Party Trend: The Roaming Raw Bar

A new Dutch catering company is shucking oysters everywhere but behind the bar.

ByABC News
September 11, 2013, 2:01 AM
A waitstaff member of Oysters XO is armed with buckets for shucking oysters.
A waitstaff member of Oysters XO is armed with buckets for shucking oysters.
Courtesy Oysters XO

Sept. 11, 2013— -- Raw bars have been a cocktail party standard for years. But a Dutch catering company has taken the stationary staple and turned it mobile. Meet OystersXO, where fresh mollusks mingle among the guests.

The brainchild of art dealer and Holland expat Rifko Meier, OystersXO outfits a roaming staff in chic shucking gear, including chain-mail gloves, hip buckets full of bivalves and holsters containing accoutrements such as Champagne mignonette or lemon juice for hand-delivered delicacies.

"You're not going to get oysters fresher than that," said Meier.

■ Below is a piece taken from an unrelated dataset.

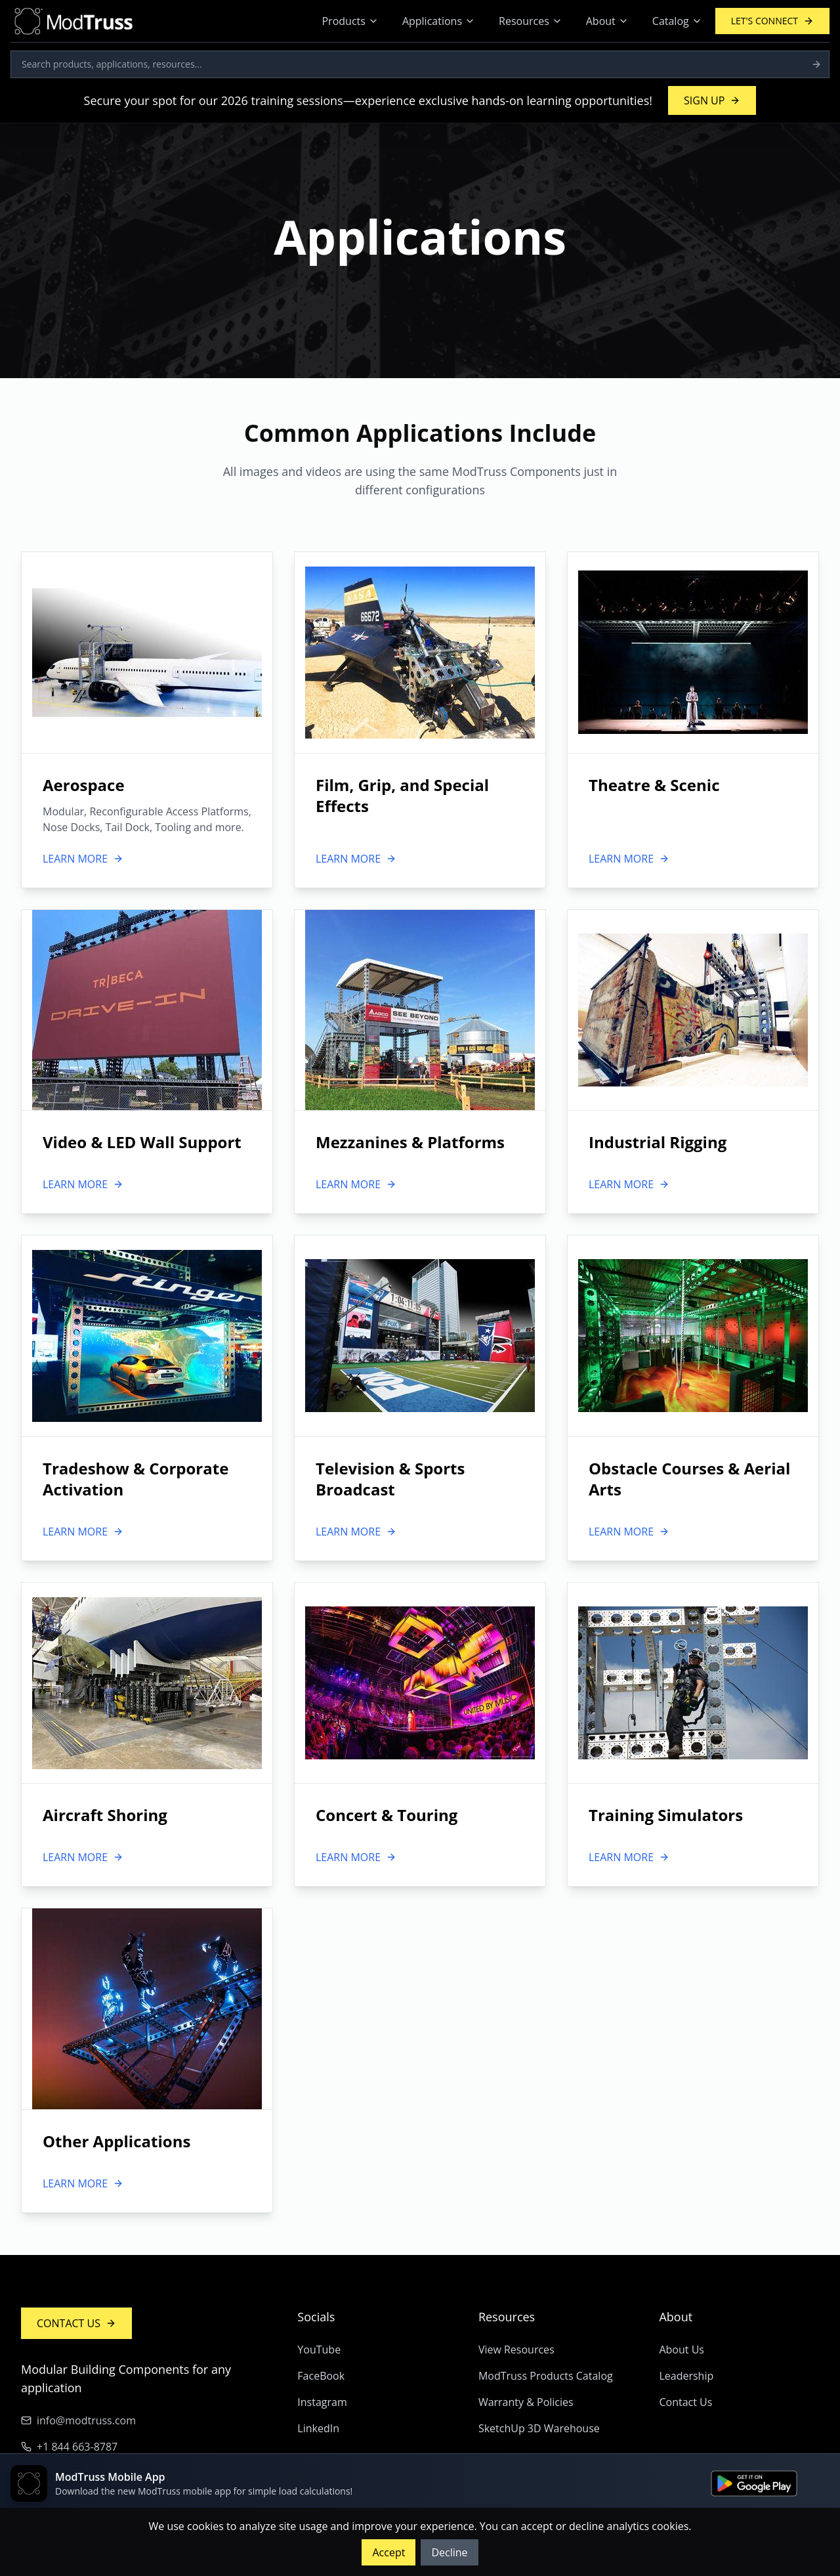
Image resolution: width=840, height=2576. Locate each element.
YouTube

An ebullient entrepreneur, Meier launched the company as a lark in New York City in 2012, after a friend asked him if he could bring fresh oysters to a fashion event. But after receiving a positive response to his "oyster girls," he decided to invest seriously in the venture and has since expanded to the Hamptons, Washington, D.C., Baltimore and, most recently, Philadelphia. Satellite outfits will open in Boston and Miami by the end of the year.

"I think it's about getting rid of that barrier in between the food server and the guest," said David Beahm, a renowned event designer who has worked with OystersXO on multiple New York fetes. "There's no table, no tray, it's hands on. It's a conversation piece and a conversation starter."

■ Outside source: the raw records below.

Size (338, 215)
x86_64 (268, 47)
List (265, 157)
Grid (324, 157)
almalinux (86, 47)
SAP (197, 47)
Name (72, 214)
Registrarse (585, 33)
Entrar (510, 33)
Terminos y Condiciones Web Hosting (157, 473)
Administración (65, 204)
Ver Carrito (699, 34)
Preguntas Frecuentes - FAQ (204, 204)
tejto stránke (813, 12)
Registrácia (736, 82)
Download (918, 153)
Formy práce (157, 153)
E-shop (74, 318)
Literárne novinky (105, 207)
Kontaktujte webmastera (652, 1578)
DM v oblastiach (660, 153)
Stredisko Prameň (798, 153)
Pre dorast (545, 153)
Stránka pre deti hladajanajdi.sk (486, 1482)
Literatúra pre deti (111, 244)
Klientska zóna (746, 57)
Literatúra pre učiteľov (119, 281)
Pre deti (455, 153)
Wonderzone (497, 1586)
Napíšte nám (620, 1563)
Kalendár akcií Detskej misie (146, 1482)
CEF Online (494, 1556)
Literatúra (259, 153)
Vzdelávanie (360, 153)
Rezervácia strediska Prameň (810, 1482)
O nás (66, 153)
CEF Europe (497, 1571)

The experiential cocktail bite has now been served at parties ranging from a Central Park picnic hosted by the Plaza Hotel in New York to Taste of America with the James Beard Foundation in Philadelphia to a White House Correspondents dinner in D.C. It has even attracted the interest of such celebrity chefs as Jose Andres, whose catering company hired OystersXO for a private event at the restaurateur's home.

"Everyone's always looking for the next big thing, and what's going to leave people talking," said Jodi Moraru, owner of Evoke, a Washington, D.C., event-planning company that has also worked with pied pipers, human statues and other hired "characters." "The shuckers are incredibly attractive, so they present very well, their outfits are designed for the specific event and it creates a great photo op."

The servers also come equipped with an education in the history and characteristics of various oysters, which are sourced from both the West Coast and East Coast.

"We regularly use Kumamoto, which are very buttery, and the Kusshi, which are meaty and a little bit briny, from the West Coast," said Meier. "On the East Coast, I like to use Beau Soleil -- beautiful, small, meaty, very briny with a very fresh, cucumbery aftertaste -- and I love the Cape May, which is a bit more briny."

The oyster girls and guys shuck approximately 100 oysters per hour, and come with their own insurance policy, said Meier.

"That way, just in case some red-wine mignonette or Tabasco sauce lands on a white dress, we are covered and the guests are covered," he said. "Right now, a favorite among guests is when we make an oyster shooter by shucking the oyster, throwing out the seawater, then drowning the half shell with Bloody Mary mix."